Algebra unit test 6 A community.
Center is running a special program for arts and crafts classes.The center can accommodate a maximum of 150 participants.The center is offering two types of classes painting(P) And pottery(T). Each painting class requires Three participants to run while each pottery class requires five participants
1. Create a two veritable linear That represents the constraint of total.Number of participants clearly define your variables (five points)

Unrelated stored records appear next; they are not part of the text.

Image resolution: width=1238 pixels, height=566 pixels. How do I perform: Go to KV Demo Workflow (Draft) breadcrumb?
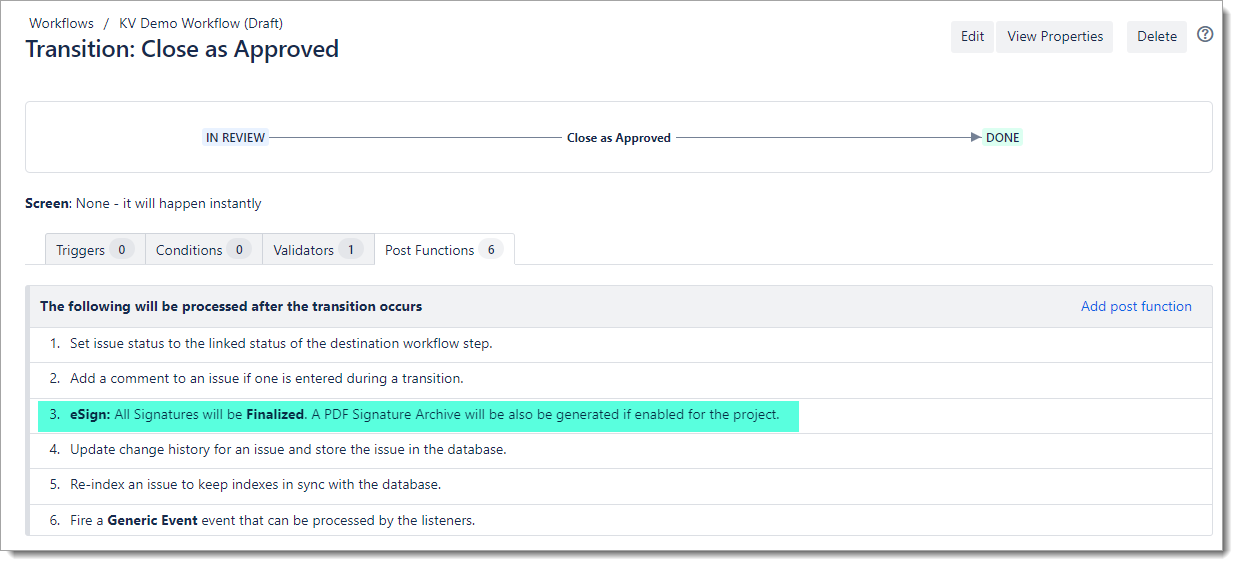click(201, 23)
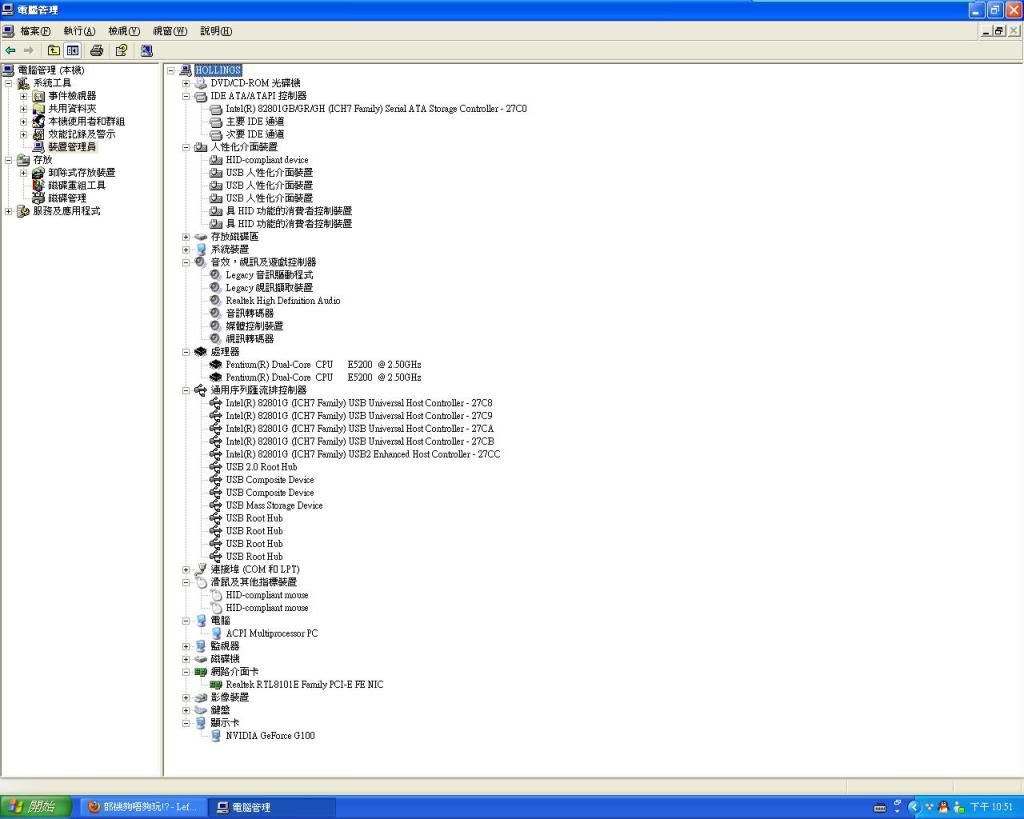Expand the 事件檢視器 node in left tree
This screenshot has height=819, width=1024.
pyautogui.click(x=24, y=96)
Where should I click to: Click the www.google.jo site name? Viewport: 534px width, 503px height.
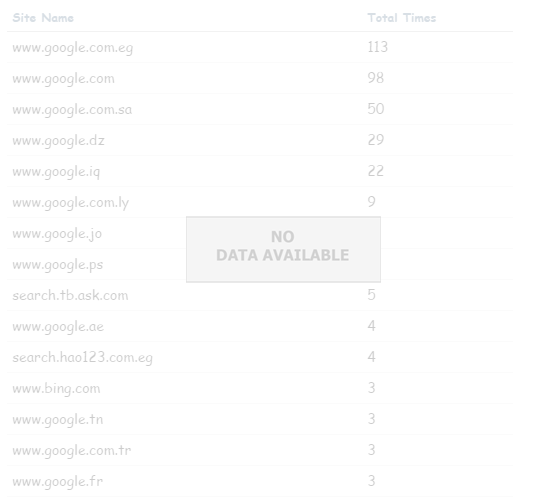point(57,234)
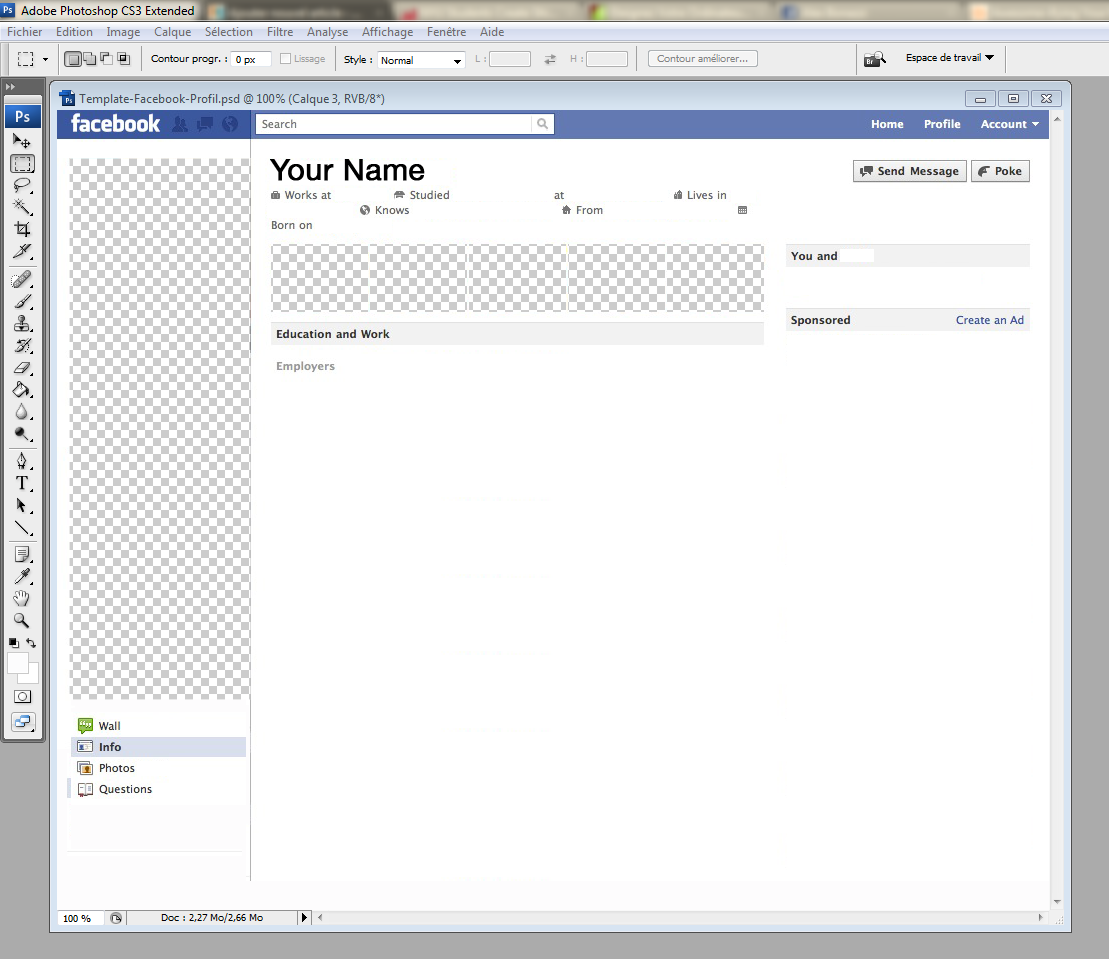Choose the Magic Wand tool

22,207
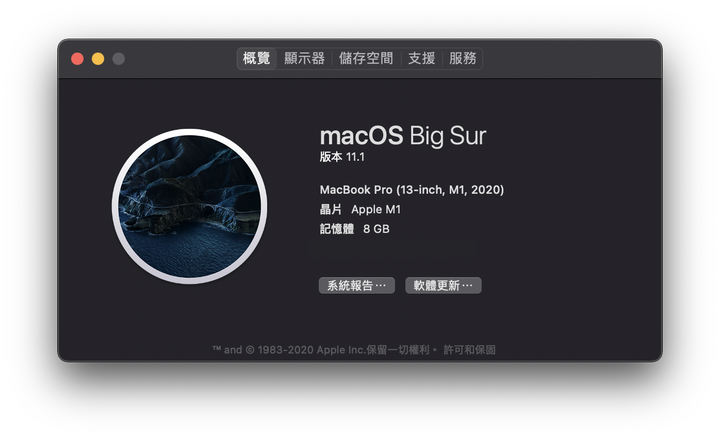The width and height of the screenshot is (720, 438).
Task: Click the 記憶體 label
Action: 337,229
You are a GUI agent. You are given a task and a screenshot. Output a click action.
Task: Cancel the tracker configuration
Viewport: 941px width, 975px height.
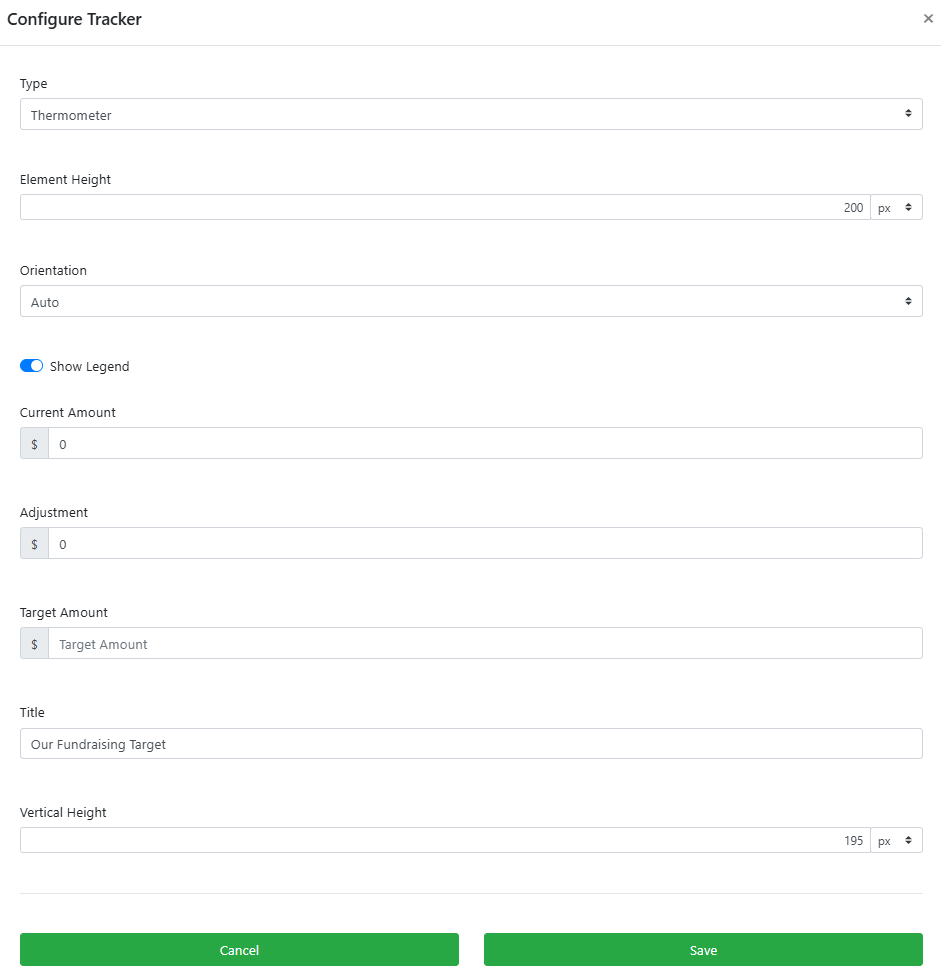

2. The center schedules ten painting classes and five pottery classes usinginequality Created in part 1, determine if this schedule meets the participants capacity. (2 points)

GPT-4o mini · Answer

Let's tackle the problem step by step. ### 1. Define Variables and Create Inequality **Define the Variables:** - Let $ P $ be the number of painting classes. - Let $ T $ be the number of pottery classes. **Creating the Inequality:** Each painting class requires 3 participants, and each pottery class requires 5 participants. The maximum number of participants allowed is 150. The constraint can be represented in inequality form as follows: $$ 3P + 5T \leq 150 $$ ### 2. Check the Scheduled Classes Against the Capacity Now, we have the center scheduling 10 painting classes and 5 pottery classes. **Substituting the values into the equation:** - $ P = 10 $ - $ T = 5 $ Substituting these values into the inequality: $$ 3(10) + 5(5) \leq 150 $$ $$ 30 + 25 \leq 150 $$ $$ 55 \leq 150 $$ ### Conclusion Since the result $ 55 \leq 150 $ is true, this means that the schedule of 10 painting classes and 5 pottery classes does meet the participant capacity limitation.